Jaguars, Dolphins and Browns Take Heed: Tim Tebow Will Succeed as a Quarterback

Sam QuinnContributor IIIMarch 20, 2012

Tim Tebow will make it in the NFL
Tim Tebow will make it in the NFLDoug Pensinger/Getty Images

When you think of NFL quarterbacks you think of guys like Peyton Manning and Aaron Rodgers. Players with 6'4'', 225 pound frames who throw rockets and pick defenses apart. The desperation for guys like that in today's NFL is so extreme that the price of one at age 36, coming off of four neck surgeries, is 96 million dollars.

But why do quarterbacks have to look a certain way? Why do their playing styles have to match their predecessors? What's so wrong with being different? 

Teams were worried about Philip Rivers in 2004 because he threw funny. The Chargers took a chance on him and it seems to have paid off. The player Rivers replaced in San Diego, Drew Brees, was passed over in round one because he was too short. 

In 1987, the 49ers took a chance on an unconventional left handed quarterback. Despite being able to scamper around the field like Fran Tarkenton, he was labeled a bust after a few middling years with a bad team. 

That guy was named Steve Young. 

If you asked the Chargers, Saints and 49ers how they feel about their defective quarterbacks, I bet they'd say they're pretty happy they took those risks. 

Which brings us to Tim Tebow. When it comes to defects, you name it and Tebow has it. He's built like a linebacker, plays like a fullback and has a wind up longer than Hideo Nomo. He's a left handed future preacher that completes passes at a lower rate than Shaq hits free throws. If you're looking for a golden boy Elway-type quarterback, you won't find that in Tebow.

But none of that matters. His throwing motion, his lack of accuracy, his seeming determination to get himself killed by linebackers, all of that is fixable. 

Tim Tebow wouldn't be the first quarterback to succeed with an unconventional throwing motion
Tim Tebow wouldn't be the first quarterback to succeed with an unconventional throwing motionDoug Pensinger/Getty Images

What Tebow has is something you can't give other players. He has the intelligence, the drive, the polarizing spirit and the heart that it takes to be great. When Tim Tebow steps on the field you know your team is being led by a guy who would give his life for an extra yard. He's the kind of guy his teammates, his coaches, and his city can believe in.

You don't think that matters? Ask the Chargers if they wish they could have a do over on the Ryan Leaf pick. Colts fans would say the same about Jeff George. Every year we see teams waste high draft picks on conventional quarterbacks who don't have what Tebow has. Every year we see teams missing the entire purpose of the quarterback position. First and foremost, you have to be able to lead your team. 
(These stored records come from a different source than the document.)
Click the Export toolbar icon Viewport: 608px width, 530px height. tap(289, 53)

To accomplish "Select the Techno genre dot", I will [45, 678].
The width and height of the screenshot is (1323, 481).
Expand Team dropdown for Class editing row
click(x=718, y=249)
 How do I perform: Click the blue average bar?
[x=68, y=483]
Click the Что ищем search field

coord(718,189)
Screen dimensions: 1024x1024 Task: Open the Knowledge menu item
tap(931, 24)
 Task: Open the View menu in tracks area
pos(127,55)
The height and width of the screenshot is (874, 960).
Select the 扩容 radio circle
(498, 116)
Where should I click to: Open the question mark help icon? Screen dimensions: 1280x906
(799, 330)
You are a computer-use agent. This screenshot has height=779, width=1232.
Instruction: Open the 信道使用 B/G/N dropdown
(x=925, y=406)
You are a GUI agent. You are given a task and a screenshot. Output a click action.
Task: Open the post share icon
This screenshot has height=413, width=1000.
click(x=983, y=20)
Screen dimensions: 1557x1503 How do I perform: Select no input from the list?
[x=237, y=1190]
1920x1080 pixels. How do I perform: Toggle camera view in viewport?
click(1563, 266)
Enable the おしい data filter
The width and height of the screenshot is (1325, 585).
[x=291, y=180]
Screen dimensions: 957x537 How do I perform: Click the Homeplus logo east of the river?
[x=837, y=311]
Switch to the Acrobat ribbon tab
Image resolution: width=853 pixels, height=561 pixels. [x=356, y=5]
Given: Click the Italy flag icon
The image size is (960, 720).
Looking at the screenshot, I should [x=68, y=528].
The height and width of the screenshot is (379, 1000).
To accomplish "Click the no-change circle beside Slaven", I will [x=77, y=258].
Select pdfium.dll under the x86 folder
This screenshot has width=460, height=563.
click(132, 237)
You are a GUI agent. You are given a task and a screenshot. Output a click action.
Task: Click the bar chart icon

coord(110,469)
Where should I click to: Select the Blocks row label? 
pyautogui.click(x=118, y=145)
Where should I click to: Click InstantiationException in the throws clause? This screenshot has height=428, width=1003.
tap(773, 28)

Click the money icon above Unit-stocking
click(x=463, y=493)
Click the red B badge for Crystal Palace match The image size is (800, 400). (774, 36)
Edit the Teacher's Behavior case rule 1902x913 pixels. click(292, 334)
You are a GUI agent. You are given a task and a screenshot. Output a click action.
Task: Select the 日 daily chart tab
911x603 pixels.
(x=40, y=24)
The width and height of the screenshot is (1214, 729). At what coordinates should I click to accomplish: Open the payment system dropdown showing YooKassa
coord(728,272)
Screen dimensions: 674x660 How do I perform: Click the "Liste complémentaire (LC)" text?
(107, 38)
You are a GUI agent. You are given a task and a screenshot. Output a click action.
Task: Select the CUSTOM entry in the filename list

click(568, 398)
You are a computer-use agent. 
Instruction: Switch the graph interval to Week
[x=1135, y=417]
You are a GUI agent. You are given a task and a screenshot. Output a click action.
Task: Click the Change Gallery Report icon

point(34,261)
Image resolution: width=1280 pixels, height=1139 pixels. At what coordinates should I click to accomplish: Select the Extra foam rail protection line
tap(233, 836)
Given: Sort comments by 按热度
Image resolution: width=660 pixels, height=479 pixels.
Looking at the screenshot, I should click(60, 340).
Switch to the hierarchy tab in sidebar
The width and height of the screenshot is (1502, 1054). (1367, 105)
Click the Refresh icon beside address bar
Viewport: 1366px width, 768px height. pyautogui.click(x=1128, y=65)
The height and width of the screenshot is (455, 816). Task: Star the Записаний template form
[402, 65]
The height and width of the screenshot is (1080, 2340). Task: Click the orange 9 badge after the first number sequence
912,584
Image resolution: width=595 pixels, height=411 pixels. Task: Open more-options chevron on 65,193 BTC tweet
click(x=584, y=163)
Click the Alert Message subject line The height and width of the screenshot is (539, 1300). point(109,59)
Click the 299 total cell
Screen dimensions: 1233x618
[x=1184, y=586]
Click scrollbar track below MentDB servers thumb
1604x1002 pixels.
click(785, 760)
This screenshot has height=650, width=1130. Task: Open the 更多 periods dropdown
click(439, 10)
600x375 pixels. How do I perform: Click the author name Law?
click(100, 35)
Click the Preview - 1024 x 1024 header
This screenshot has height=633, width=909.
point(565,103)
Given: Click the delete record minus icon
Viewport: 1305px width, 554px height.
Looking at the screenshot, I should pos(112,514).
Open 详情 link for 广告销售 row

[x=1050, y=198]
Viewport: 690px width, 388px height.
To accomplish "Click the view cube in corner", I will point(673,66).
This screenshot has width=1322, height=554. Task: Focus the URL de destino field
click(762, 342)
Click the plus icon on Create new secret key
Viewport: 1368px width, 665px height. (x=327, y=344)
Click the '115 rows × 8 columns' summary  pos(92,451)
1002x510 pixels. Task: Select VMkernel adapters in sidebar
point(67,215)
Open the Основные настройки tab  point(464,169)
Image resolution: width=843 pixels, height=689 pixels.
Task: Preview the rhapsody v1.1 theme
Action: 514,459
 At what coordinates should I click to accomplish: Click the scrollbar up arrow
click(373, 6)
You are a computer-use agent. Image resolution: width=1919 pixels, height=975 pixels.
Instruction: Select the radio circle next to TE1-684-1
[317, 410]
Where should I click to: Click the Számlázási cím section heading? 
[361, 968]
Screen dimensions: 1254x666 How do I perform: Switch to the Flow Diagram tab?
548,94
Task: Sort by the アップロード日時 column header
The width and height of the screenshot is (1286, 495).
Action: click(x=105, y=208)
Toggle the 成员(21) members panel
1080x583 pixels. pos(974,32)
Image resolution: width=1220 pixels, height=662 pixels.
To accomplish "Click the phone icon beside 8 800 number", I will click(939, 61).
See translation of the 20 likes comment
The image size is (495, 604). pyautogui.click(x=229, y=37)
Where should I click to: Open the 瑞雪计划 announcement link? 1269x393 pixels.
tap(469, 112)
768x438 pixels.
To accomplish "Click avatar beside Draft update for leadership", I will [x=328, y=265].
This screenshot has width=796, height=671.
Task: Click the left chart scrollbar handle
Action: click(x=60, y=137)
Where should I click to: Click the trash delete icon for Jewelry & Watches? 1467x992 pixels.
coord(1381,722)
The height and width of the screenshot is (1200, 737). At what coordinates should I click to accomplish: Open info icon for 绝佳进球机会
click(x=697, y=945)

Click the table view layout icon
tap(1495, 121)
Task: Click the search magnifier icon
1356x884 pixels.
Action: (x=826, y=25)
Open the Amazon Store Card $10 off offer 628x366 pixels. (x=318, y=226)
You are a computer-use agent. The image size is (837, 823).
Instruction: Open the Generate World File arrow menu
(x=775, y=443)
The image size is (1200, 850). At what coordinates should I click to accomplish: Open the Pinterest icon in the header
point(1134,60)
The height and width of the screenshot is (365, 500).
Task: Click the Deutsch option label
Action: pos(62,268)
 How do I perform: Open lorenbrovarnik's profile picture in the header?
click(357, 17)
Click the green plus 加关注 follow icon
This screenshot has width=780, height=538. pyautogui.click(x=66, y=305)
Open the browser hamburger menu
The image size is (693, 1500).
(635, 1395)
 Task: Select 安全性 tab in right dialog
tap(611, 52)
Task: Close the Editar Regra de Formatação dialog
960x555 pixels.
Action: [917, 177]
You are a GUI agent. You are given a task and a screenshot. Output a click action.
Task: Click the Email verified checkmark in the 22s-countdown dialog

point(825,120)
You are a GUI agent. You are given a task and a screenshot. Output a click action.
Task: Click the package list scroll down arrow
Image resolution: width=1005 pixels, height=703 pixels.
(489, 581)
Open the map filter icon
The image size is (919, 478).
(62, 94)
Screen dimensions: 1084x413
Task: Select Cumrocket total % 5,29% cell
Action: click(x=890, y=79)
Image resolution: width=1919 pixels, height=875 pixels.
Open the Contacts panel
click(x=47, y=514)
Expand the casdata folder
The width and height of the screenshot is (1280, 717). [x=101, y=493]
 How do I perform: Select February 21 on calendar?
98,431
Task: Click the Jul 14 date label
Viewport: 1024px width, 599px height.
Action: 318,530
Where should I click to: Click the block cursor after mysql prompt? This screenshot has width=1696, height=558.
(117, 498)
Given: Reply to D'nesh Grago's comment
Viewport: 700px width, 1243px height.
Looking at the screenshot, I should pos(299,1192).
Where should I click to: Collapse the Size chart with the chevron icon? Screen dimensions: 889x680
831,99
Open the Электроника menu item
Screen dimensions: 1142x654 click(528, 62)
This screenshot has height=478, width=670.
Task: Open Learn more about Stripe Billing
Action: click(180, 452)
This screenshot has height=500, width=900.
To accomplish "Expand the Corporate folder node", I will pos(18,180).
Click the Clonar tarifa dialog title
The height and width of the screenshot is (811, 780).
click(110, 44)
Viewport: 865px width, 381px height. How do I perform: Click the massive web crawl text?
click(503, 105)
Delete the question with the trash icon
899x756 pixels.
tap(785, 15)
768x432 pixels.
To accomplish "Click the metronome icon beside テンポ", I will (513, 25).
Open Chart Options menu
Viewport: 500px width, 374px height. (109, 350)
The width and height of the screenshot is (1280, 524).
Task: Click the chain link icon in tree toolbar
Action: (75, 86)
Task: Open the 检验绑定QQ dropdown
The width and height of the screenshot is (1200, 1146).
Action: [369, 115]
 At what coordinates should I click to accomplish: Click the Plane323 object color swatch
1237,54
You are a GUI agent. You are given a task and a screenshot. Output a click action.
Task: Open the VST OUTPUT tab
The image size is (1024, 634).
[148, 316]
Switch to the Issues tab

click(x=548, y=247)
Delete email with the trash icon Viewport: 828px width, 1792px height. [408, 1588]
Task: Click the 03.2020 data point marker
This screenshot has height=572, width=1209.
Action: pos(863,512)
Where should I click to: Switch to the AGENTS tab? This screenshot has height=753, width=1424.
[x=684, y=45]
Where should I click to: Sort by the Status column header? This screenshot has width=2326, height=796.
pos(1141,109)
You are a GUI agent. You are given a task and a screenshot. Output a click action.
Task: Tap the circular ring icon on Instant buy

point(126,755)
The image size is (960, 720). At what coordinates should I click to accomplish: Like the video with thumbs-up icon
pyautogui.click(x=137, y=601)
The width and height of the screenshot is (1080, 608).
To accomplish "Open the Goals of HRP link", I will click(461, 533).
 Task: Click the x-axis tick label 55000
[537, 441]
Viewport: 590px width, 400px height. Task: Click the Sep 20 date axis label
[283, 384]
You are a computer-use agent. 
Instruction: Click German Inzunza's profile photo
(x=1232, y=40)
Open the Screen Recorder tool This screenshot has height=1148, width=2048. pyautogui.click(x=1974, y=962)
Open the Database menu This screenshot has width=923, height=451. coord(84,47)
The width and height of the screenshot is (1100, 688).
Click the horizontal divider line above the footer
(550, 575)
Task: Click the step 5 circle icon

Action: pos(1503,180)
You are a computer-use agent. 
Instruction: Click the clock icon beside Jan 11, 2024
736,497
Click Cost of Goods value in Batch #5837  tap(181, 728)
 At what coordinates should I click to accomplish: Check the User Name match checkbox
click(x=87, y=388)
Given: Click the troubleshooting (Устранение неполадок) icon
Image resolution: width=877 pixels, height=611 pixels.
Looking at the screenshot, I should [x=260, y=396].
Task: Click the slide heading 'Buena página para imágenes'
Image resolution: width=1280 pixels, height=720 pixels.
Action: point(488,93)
This isn't a revelation. Tom Brady was drafted in the sixth round because he was too slow and didn't have the arm strength to be an NFL quarterback. Bet Mel Kiper wants a mulligan on that one, right? Joe Montana went in round three for many of the same reasons. Teams continuously go for physical attributes over intangibles, and they continuously get it wrong. 

You think his accuracy will keep him from succeeding? Well in 10 starts last year he completed 46.5% of his passes. In Eli Manning's rookie year he completed 48.2% of his passes in nine starts. Eli's big brother Peyton threw 28 interceptions as a rookie. Yet, both have won ings.

You think his throwing motion is broken beyond repair? Tell that to Rivers, who, if not for the colossal ineptitude of Norv Turner would probably have a Super Bowl Ring right now. Bernie Kosar made an entire career of throwing side armed. So did Ken Stabler. 

All of these things that experts claim are wrong with Tebow are fixable and/or irrelevant. Tim Tebow has played two years in the NFL, started in less than half of his games, has had two head coaches, two offensive coordinators, no pro bowl receivers or running backs, and only one offseason. And you're writing him off already? 

Accuracy takes time. It's as much chemistry and repetition as it is skill. Why then, are experts so quick to write him off when he didn't have an offseason last year and had almost no time to mesh with his below average receivers? If Tebow finds himself in a situation with a stable coaching staff and solid receivers that he can develop chemistry with, I have no doubt his completion percentage will improve by leaps and bounds.

At the end of the day, the point of playing quarterback in the NFL isn't to score 40 points. It's not to throw for 500 yards or six touchdowns. It's to win. Tim Tebow may never be able to do the things that Peyton Manning or Aaron Rodgers do, but he will win. If he's not winning, he'll work harder than any player in the league to make sure that eventually he does. 

I hope you're listening in Miami, Cleveland, Jacksonville and any other quarterback needy city. If you want a guy who will throw darts and does nothing else, by all means spend a high first round pick on Ryan Tannehill. If you want a guy who will do everything in his power to make sure that your team wins games, then trade for Tebow. I'd bet the farm on one of those two guys making it in the NFL, and it's not Tannehill.